Behavior change is key
Preserving testosterone can be important for health reasons, particularly in large and giant breed dogs. The FDA approved sterilant ZeuterinTM is marketed as being more hormone preserving and creating “no significant change in behavior.” But for a sterilant to replace the great majority of castration surgeries in shelters and clinics, a reduction in testosterone related dominance and sexual behavior is needed. “Pack behavior,” including fighting over females in heat, is a prominent problem created by free roaming dogs and creates conflict with the human and animal populations nearby. And a pet dog that is mounting everything, breaking out regularly, or marking indoors is likely to end up back in the shelter and possibly euthanized. Surgical castration greatly reduces these behaviors by removing the production of testosterone from the testes, making dogs more likely to keep their homes.

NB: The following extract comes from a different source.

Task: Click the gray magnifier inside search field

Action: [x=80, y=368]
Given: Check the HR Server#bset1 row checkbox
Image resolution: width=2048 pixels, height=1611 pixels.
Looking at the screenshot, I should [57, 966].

Dr. Leoci explains “As a rule, castration is most likely to be curative when the problem behavior is influenced by testosterone, such as scent marking, roaming away from home to find potential mates, inappropriate sexual behavior, aggression towards other males, and sometimes competitive aggression towards humans. It does not necessarily affect other behavior problems. In our study using the optimal solution of calcium chloride in alcohol, we did notice a reduction in testosterone linked sexual and aggressive behavior.”
Spraying, roaming, yowling: Changing behavior is key in cats, too
The winning veterinarian and shelter made use of a little known fact: cats have penile “spines” that are testosterone dependent. By photographing the spines shrinking after Calchlorin injection,
they were able to document testosterone reduction even without a blood draw.